A parallel track of climate litigation based on company law and fiduciary duties in the past year has been less successfulbased on pension funds invested in ExxonMobil. However, recent activity targeting carbon major companies, including fraud-based investigations by Attorney Generals in the US, are opening pluralistic legal avenues which demonstrate creative use of legal tools to establish causal and proximate liability by these companies for climate-induced damages. One potential hurdle which has not been considered yet in these cases is the issue of holding a parent company liable for emissions of its subsidiaries, and recent English cases demonstrate how difficult this hurdle can be to overcome for tort-based actions.

However, even if this recent spate of cases are ultimately unsuccessful, litigation against carbon major entities is likely to increase in the future as climate attribution science continues to improve, climate-induced damages continue to mount, and as Osofsky and Peel note, regulatory impasses continue. These suits may have an indirect effect of increasing thresholds of duties of due consideration for directors and other fiduciaries.  Fiduciary and directorial duties are likely to be coloured by this corporate litigation trend, and evolving industry norms on the thresholds for the materiality of climate risk, and disclosure of climate change as a material financial consideration, are therefore likely to increase. The role of litigation in transnational law is particularly pertinent for transnational entities such as carbon major companies, which have legal entities in multiple jurisdictions where climate-induced damage can occur. Litigation can stretch and inspire the evolution of legal concepts, with courts engaging in a global conversation over the difficult issues of causation and liability. As such, it is unlikely that litigation against these companies will stop anytime soon.

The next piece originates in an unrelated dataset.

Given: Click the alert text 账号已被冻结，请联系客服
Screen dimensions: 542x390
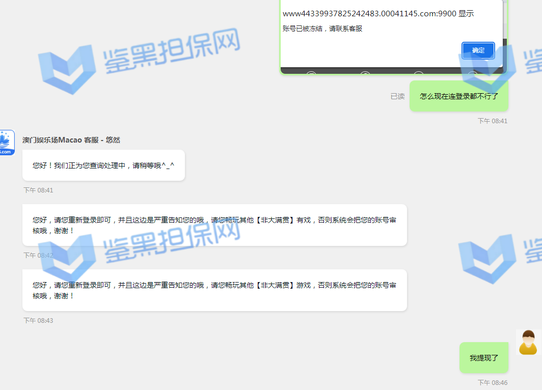Looking at the screenshot, I should 322,29.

It is important to note that companies themselves are not passive players in this arena and have been active in litigation efforts, acting as plaintiffs in a number of suits. It is also important to note that some companies have been progressive and proactive in the climate change area, and so not all carbon major companies can be classed as ‘laggards’. However, a small but growing subset of cases demonstrate a corporate trend in litigation against carbon major companies, which at the very least will have indirect effects for these companies and their risk profiles, as well as for directorial and fiduciary duties generally.